• _EXERCISE 1_
List every safety tip given in the fire prevention article.
• _EXERCISE 2_
According to the fire prevention article, what is this year's theme for Fire Prevention Week?

• _PAGE TEXT_
----------------

With cooler weather and the holiday season fast approaching, the potential for home fires increases significantly. October is National Fire Prevention Month when public service departments across the country spread the word about fire safety. October 4th – 10th is Fire Prevention Week; this year’s theme is “Hear the Beep where you Sleep.” The National Fire Protection Association (NFPA), the official sponsor of Fire Prevention Week, for more than 90 years, is urging the public to install working smoke alarms in every bedroom. Reports indicate 25% of home fire deaths were caused by fires that started in the bedroom and half, 50%, of home fire deaths occurred between 11:00 p.m. – 7:00 a.m. when most people are sleeping.
Smoke alarms save lives. When a fire occurs in the home, smoke spreads quickly; smoke alarms provide an early warning allowing you time to escape a home fire. When properly installed and maintained, working smoke alarms save lives and protect against injury and loss due to fire. You double your chances of surviving a home fire with working smoke alarms compared to homes without working smoke alarms.
Facts
In 2013, U.S. fire departments responded to 369,500 home fires which caused 12,200 injuries, 2,755 deaths, and $7.0 billion in direct damage.

  • On average, eight people died in U.S. home fires every day.
  • Three out of five (60%) home fire deaths resulted from fires in homes with no smoke alarms or no working smoke alarms.
  • No smoke alarms were present in more than one-third (37%) of the home fire deaths.
  • Smoking materials are the leading cause of home fire deaths.
  • Safety Tips
  • Install smoke alarms in every bedroom, outside each sleeping area and on every level of your home.
  • Test your smoke alarms every month.
  • When a smoke alarm sounds, get outside and stay outside.

----------------

A block of data:
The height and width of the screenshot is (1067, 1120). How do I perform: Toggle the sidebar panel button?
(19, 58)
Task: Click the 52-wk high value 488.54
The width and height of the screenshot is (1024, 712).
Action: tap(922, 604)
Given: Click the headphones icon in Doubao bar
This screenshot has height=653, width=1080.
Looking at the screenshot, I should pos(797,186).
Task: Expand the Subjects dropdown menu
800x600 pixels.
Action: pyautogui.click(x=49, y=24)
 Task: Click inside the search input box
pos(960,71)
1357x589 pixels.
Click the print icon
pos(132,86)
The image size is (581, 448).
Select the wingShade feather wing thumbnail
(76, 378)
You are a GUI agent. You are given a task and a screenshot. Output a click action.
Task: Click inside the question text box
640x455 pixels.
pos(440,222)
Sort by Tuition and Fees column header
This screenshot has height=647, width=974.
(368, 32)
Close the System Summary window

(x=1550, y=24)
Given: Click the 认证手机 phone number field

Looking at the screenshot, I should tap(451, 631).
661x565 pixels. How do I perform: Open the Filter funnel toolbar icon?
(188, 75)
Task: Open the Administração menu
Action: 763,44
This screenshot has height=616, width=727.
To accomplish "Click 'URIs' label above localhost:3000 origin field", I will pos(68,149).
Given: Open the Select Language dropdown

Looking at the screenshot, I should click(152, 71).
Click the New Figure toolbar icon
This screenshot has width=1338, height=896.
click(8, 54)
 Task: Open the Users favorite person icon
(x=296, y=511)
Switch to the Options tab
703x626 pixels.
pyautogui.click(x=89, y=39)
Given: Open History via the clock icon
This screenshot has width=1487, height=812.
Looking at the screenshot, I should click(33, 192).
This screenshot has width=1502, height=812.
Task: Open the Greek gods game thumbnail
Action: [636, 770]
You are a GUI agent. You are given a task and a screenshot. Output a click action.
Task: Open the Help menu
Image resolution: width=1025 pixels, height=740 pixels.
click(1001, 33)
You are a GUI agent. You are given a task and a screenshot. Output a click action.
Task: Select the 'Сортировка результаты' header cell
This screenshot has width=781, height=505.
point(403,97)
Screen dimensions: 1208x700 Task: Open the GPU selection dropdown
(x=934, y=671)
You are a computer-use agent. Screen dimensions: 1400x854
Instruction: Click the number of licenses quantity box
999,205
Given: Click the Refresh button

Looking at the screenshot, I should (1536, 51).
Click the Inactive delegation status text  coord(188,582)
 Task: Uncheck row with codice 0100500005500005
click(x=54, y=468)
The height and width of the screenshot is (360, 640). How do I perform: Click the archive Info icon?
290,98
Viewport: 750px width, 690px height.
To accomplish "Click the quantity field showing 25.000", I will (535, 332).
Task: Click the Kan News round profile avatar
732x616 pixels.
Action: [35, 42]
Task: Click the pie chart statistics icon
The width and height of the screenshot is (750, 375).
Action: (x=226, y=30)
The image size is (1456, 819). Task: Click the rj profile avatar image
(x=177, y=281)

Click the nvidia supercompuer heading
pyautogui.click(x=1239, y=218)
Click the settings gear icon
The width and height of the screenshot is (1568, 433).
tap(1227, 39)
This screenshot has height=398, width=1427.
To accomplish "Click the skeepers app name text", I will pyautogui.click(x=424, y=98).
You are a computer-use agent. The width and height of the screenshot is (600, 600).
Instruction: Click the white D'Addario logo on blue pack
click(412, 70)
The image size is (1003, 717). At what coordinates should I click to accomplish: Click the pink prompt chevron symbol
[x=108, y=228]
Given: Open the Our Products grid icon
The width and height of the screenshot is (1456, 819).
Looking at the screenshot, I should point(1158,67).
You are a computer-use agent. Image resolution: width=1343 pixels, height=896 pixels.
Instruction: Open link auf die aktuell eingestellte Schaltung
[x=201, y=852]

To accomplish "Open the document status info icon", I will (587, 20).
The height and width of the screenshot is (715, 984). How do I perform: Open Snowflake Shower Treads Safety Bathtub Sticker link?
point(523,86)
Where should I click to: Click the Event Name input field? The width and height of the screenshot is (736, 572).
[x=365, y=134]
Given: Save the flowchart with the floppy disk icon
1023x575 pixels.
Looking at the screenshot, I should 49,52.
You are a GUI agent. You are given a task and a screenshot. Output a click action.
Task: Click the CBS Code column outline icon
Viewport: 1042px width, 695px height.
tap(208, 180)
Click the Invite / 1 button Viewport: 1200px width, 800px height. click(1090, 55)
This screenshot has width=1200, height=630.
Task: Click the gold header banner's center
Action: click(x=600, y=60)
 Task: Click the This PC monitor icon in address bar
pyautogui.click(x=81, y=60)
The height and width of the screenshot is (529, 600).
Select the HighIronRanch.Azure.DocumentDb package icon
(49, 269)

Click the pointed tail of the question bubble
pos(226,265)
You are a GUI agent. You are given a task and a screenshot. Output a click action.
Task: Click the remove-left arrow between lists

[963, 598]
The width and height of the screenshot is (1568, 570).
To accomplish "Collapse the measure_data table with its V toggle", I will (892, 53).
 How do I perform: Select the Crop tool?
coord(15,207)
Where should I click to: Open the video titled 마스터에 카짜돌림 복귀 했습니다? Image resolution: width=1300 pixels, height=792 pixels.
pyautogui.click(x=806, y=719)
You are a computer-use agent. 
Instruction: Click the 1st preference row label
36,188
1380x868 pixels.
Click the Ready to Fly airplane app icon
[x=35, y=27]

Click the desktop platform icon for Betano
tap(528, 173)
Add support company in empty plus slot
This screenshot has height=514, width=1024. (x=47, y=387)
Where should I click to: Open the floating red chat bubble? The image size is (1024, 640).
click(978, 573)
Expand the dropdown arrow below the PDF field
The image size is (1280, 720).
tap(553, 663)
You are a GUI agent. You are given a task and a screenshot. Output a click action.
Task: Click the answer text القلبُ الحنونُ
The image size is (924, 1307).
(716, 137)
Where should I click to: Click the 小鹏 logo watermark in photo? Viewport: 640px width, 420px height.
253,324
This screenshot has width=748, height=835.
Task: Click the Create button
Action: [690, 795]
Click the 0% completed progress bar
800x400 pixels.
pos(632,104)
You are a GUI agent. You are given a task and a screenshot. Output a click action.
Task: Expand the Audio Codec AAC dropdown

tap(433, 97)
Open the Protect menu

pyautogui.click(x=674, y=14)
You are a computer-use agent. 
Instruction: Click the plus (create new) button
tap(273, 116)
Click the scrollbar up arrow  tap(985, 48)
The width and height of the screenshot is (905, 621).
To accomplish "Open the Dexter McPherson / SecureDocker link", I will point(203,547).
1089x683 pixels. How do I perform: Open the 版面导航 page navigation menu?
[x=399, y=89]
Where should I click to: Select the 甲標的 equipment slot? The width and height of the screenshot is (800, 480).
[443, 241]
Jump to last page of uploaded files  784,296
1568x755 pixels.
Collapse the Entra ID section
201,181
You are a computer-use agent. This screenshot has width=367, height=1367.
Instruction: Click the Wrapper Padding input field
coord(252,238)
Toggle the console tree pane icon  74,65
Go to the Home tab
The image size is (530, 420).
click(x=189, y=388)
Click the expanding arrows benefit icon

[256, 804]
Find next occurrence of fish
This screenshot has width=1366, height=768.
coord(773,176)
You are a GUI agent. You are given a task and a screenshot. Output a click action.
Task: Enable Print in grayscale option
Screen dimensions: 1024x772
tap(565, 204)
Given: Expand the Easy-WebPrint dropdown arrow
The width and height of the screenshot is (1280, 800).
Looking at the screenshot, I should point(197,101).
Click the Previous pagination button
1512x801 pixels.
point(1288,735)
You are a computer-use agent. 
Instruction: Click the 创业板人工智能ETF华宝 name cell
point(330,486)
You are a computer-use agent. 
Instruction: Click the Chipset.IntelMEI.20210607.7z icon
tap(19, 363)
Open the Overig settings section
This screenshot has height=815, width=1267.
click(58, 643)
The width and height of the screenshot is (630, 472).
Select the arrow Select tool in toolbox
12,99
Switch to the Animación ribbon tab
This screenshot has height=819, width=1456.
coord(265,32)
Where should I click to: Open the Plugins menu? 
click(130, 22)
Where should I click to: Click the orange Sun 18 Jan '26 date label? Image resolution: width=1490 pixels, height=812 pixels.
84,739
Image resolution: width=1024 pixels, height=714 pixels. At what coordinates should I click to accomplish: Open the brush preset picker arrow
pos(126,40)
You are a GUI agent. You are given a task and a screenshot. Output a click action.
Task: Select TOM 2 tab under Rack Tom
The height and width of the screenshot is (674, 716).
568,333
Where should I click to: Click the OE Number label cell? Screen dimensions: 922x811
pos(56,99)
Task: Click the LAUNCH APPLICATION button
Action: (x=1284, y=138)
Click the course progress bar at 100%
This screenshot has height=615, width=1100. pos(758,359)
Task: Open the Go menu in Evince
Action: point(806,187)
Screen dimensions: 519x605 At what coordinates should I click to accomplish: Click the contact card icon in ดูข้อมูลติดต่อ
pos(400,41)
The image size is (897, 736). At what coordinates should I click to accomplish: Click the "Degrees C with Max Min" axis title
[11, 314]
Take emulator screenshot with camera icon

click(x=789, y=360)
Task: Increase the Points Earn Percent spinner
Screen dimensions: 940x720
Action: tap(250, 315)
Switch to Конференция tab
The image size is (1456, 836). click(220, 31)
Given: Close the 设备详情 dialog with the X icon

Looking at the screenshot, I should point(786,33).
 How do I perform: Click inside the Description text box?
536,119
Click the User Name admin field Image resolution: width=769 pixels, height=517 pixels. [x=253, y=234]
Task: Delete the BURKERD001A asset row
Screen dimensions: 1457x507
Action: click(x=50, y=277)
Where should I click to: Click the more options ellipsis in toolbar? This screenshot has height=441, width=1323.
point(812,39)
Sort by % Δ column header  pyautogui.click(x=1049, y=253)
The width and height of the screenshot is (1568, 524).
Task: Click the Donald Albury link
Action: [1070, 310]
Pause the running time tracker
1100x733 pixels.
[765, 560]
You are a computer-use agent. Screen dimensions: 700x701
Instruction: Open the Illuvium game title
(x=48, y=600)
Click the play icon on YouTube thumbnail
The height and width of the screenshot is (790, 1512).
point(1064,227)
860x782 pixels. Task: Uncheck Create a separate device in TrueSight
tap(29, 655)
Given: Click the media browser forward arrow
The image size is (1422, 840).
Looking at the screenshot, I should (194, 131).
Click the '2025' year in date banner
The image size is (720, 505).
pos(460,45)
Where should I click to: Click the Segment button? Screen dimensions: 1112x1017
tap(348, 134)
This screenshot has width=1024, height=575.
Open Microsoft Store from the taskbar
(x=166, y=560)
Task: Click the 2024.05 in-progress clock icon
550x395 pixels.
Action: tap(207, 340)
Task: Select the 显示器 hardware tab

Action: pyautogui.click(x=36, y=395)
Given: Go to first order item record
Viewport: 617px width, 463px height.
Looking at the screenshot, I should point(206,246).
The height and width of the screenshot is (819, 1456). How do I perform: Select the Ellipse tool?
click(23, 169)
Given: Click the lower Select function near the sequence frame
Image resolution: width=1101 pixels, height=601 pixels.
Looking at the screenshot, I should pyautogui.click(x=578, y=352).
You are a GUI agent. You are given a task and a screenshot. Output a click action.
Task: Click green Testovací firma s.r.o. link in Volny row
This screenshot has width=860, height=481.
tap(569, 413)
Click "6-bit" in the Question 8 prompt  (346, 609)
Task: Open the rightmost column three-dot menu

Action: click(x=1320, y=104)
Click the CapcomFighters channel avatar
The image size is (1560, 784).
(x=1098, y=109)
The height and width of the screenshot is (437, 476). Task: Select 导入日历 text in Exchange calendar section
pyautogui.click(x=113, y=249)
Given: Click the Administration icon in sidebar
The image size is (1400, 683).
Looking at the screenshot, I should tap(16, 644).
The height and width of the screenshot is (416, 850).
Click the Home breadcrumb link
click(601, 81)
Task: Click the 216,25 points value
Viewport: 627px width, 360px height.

----------------

• _FULL OUTPUT 1_
- Install smoke alarms in every bedroom, outside each sleeping area and on every level of your home.
- Test your smoke alarms every month.
- When a smoke alarm sounds, get outside and stay outside.

• _FULL OUTPUT 2_
"Hear the Beep where you Sleep."